Recent

02 October, 2015

Tari Pepe-pepeka Ri Makka


Tari Pepe-pepeka ri Makka adalah salah satu jenis kesenian tradisi rakyat di kalangan etnis Makassar. Secara historis tari Pepe-pepeka ri Makka terkait dengan penyebaran agama Islam sekitar abad ke-17 terutama di Kabupaten Gowa yang merupakan gerbang awal masuknya agama Islam.

Tari Pepe-pepeka ri Makka dalam kurun waktu era 60-an pernah mang-alami pasang surut. Pasang surut ter-sebut disebabkan berbagai faktor yang ikut mempengaruhi antara lain jumlah pelaku seni yang masih sangat terbatas, dan masih tertutupnya akses serta peluang bagi generasi muda untuk mempelajari. Para pelaku yang sering berpindah dari satu tempat ke tempat lain, karena pertimbangan keluarga, di samping sistem komunikasi sangat ter-batas, dan sebagian pelaku tidak dapat dikumpulkan dalam waktu singkat untuk melakukan sebuah acara per-tunjukan.
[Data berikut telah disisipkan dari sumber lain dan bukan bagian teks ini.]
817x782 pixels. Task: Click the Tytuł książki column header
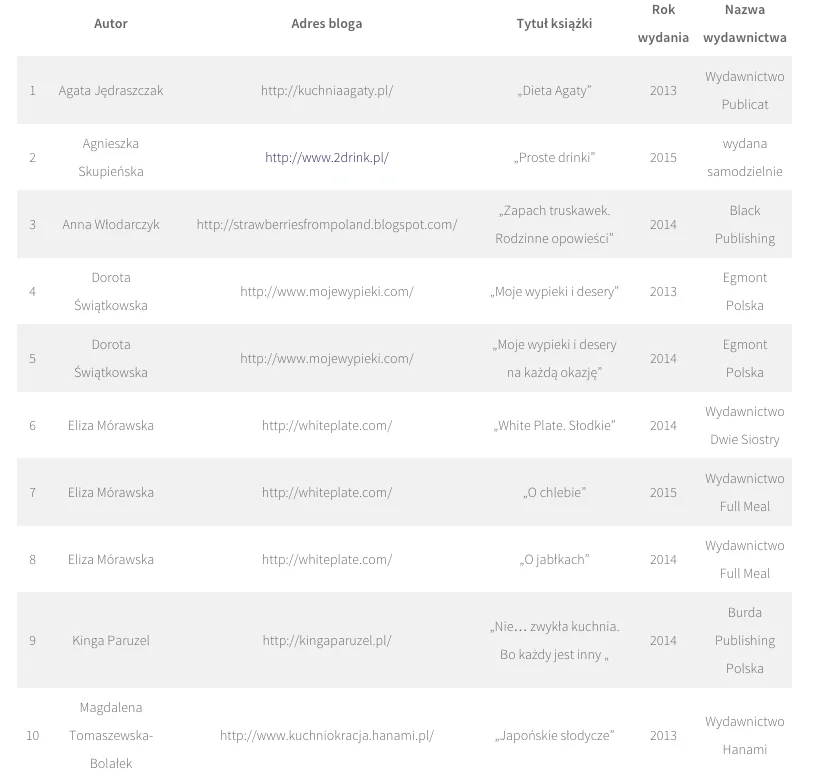point(554,23)
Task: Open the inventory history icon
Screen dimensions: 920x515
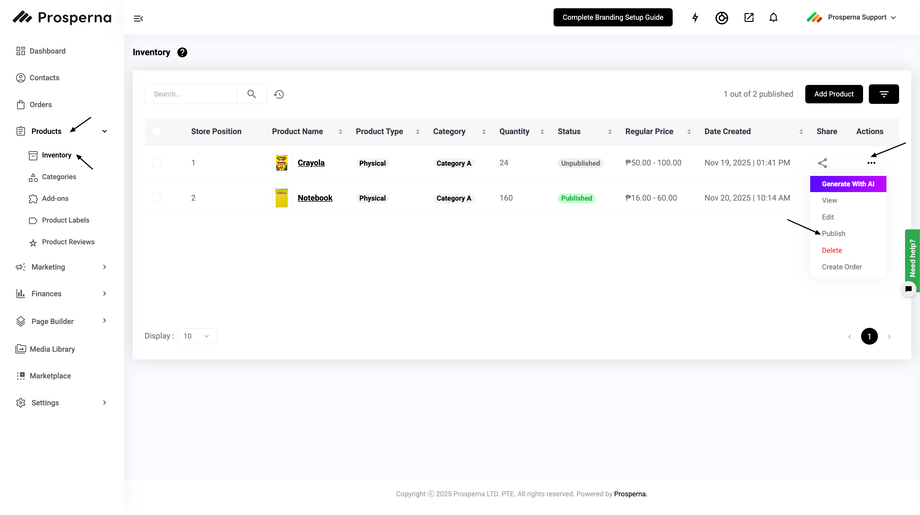Action: (279, 94)
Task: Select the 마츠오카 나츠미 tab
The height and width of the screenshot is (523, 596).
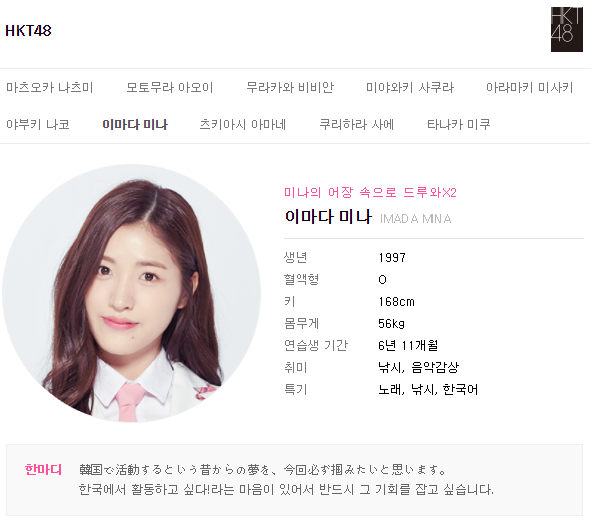Action: click(50, 88)
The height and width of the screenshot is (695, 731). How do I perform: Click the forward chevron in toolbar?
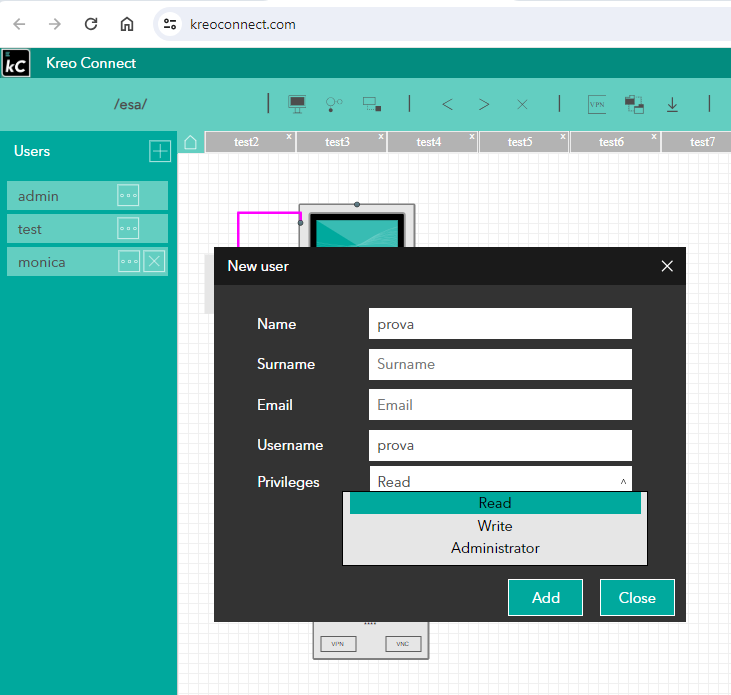pos(484,104)
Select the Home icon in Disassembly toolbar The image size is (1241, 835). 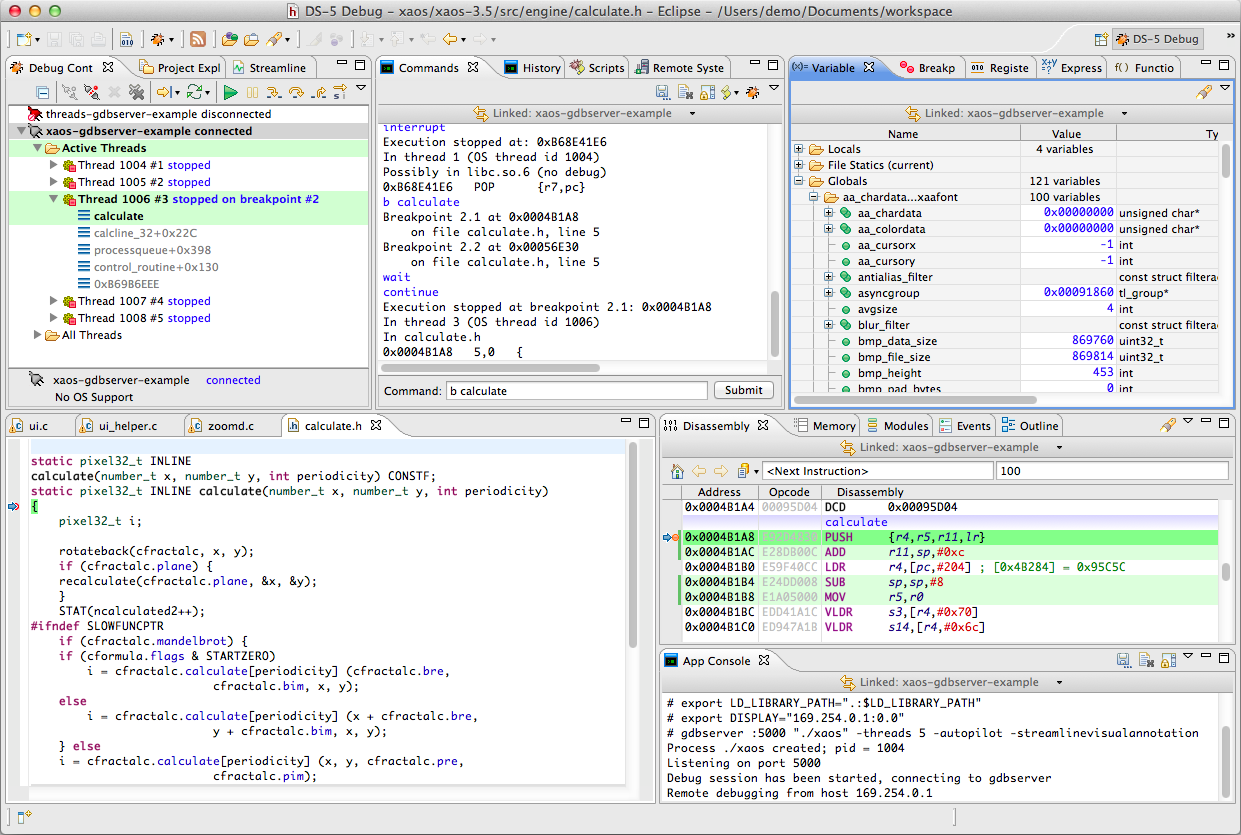click(676, 470)
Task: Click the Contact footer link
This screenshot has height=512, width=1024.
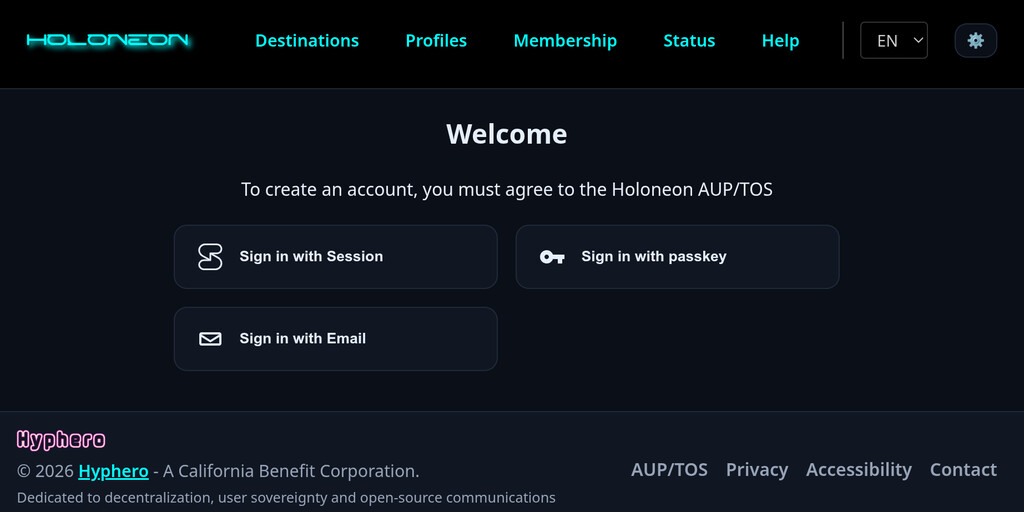Action: (x=963, y=469)
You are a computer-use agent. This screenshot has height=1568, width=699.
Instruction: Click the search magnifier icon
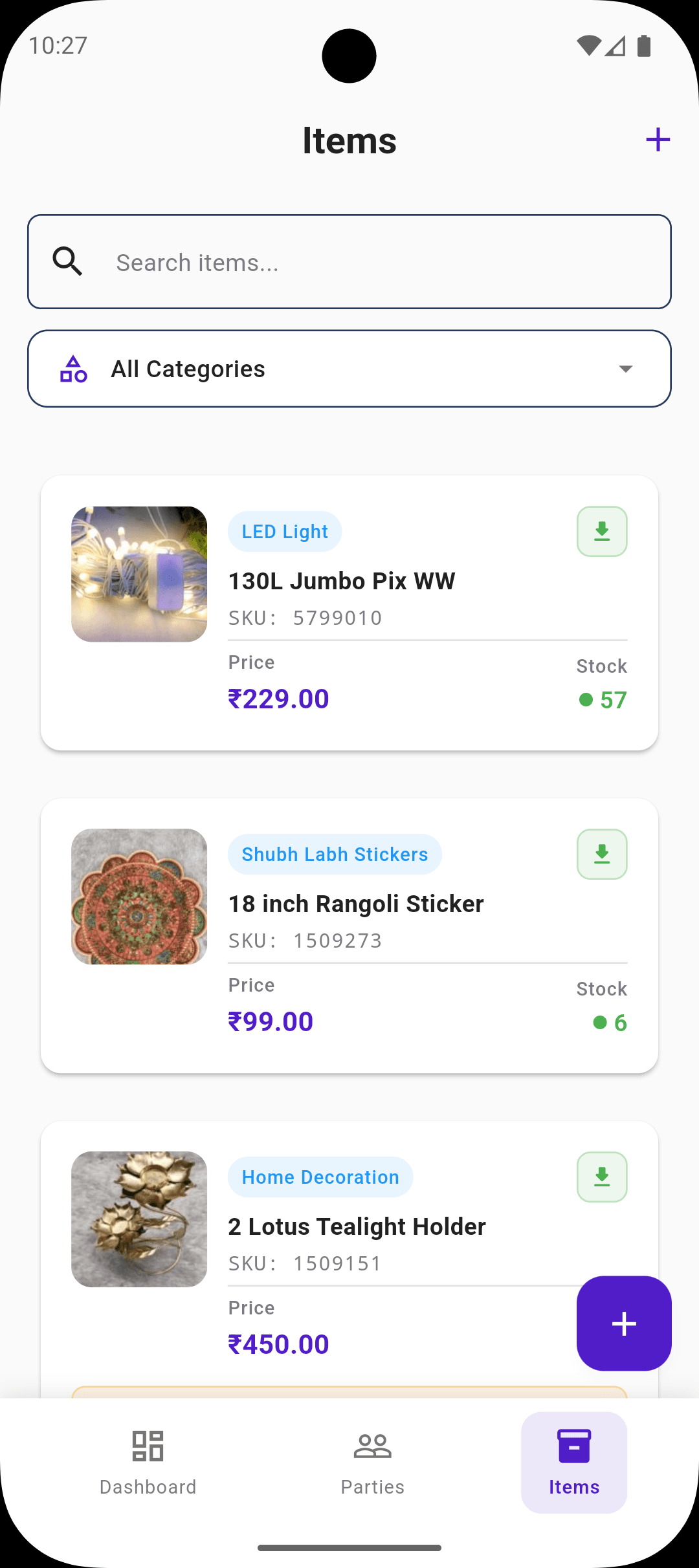tap(67, 262)
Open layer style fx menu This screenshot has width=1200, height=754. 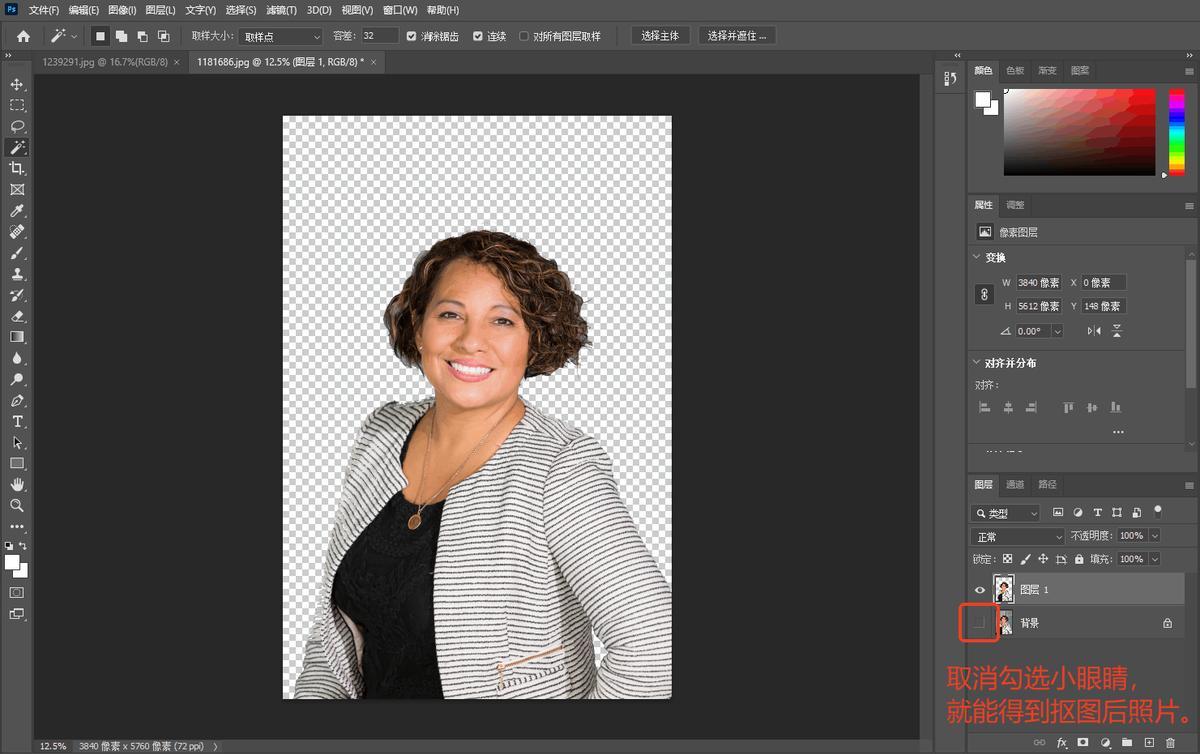[1062, 743]
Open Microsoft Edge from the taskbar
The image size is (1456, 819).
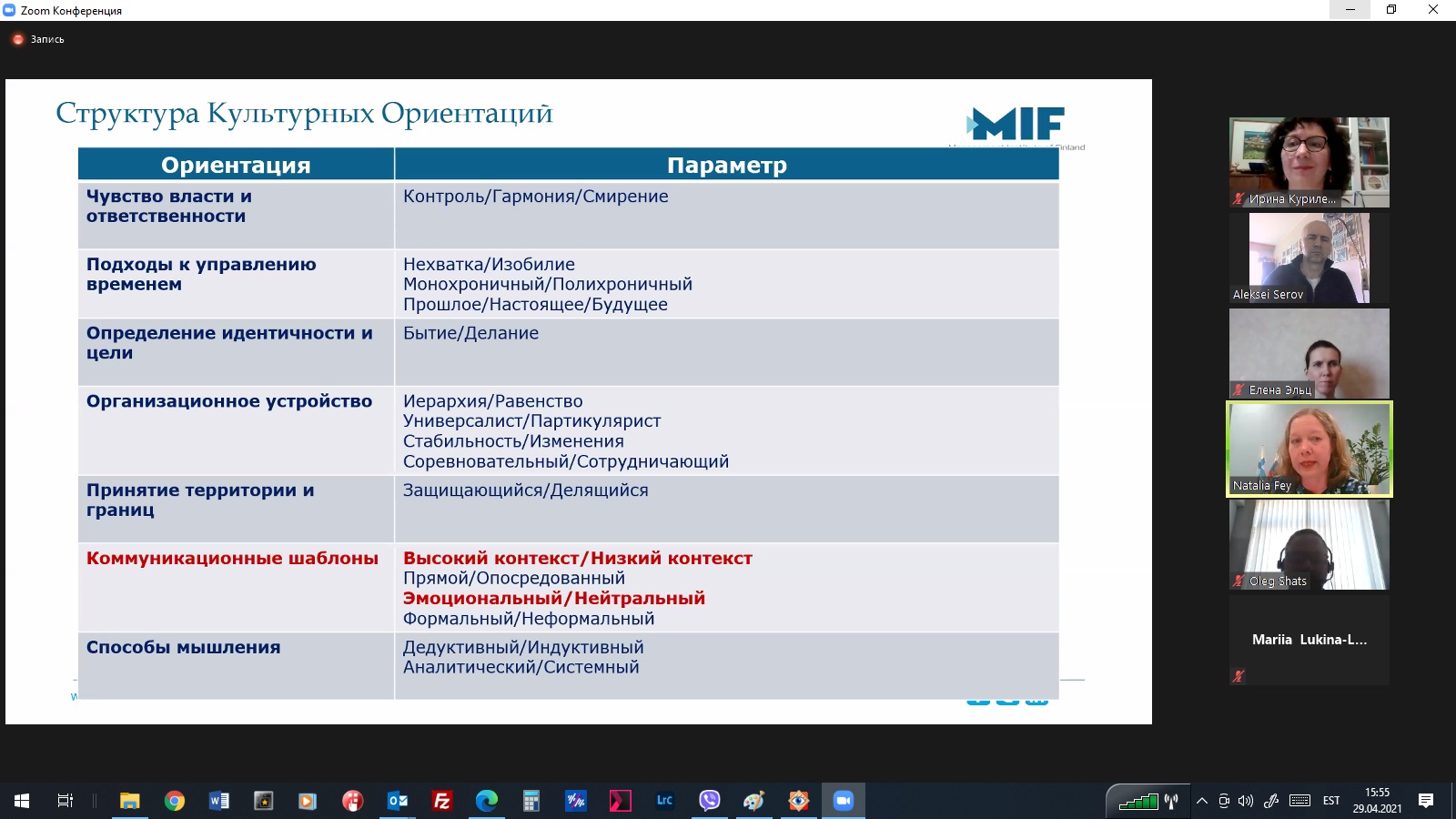tap(487, 801)
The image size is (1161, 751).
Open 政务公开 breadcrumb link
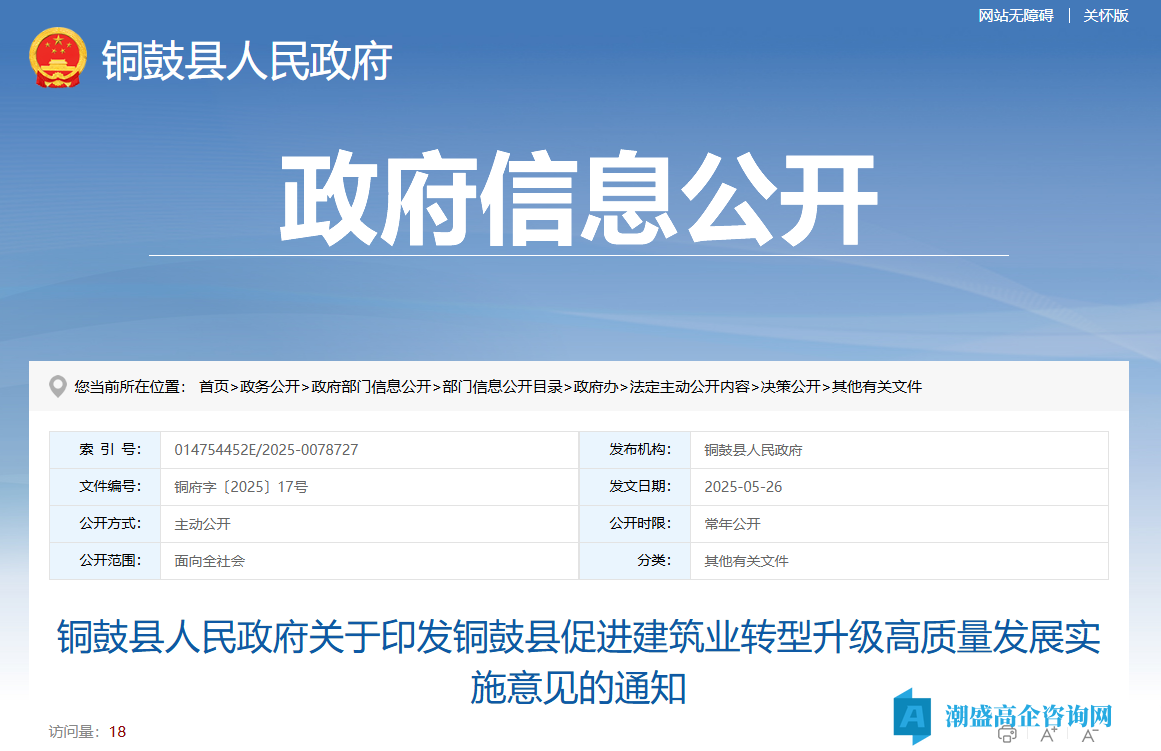(270, 387)
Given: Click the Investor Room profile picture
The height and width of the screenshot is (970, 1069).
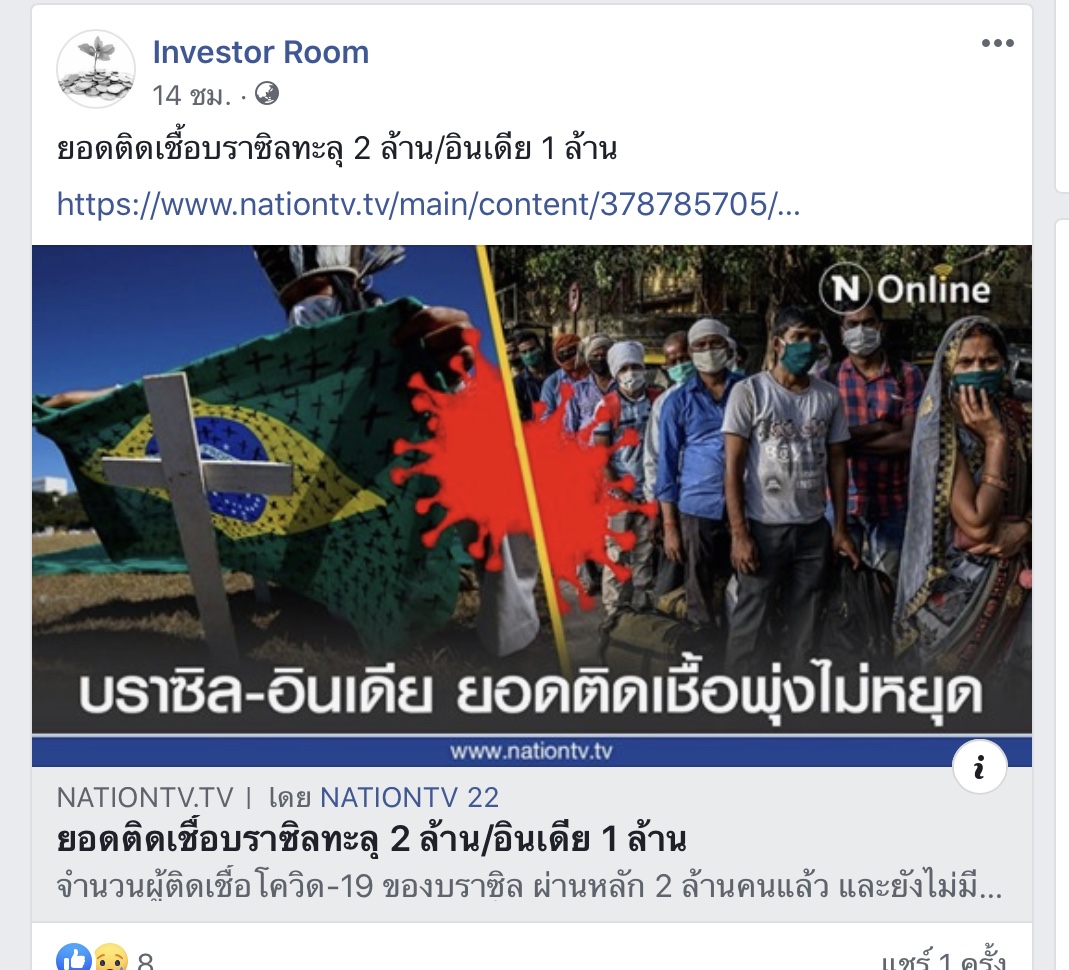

Pasang surut yang terjadi juga disebabkan oleh kesibukan para pelaku dalam hal mencari nafkah untuk keluarganya. Di samping itu, para penariseluruhnya harus berdasarkan garis keturunan dan penarinya adalah orang tua, dengan kata lain usianya sudah tidak muda lagi. Kendatipun demikian kesenian tersebut tidak mati atau hilang sama sekali, karena dihidup-kan pada salah satu acara ritual yang ada di Sero yaitu upacara tammu tawung yangdiadakan sekali setahun[i] dan acara pesta adat Karaeng Loe diadakan sekali dalam tujuh tahun serta upacara-upacara adat lainnya.

Menurut Daeng Pawa, tari Pepe-pepeka ri Makka mulai muncul di Kampung Sero pada tahun 1942, pada waktu itu tari Pepe-pepeka ri Makka digabungkan dalam paket seni tradisi rakyat yang ada pada masyarakat etnis Makassar yang disebut Ganrang Bulo. Paket tersebut yang dimaksud terdiri atas beberapa bentuk kesenian yakni tari Ganrang Bulo, tari Pepe-pepeka ri Makka, Teater Kondo Buleng, dan tari Si’ru. Pada tahun 1954 tari Pepe-pepeka ri Makka telah berkembang sampai di wilayah Kampung Paropo.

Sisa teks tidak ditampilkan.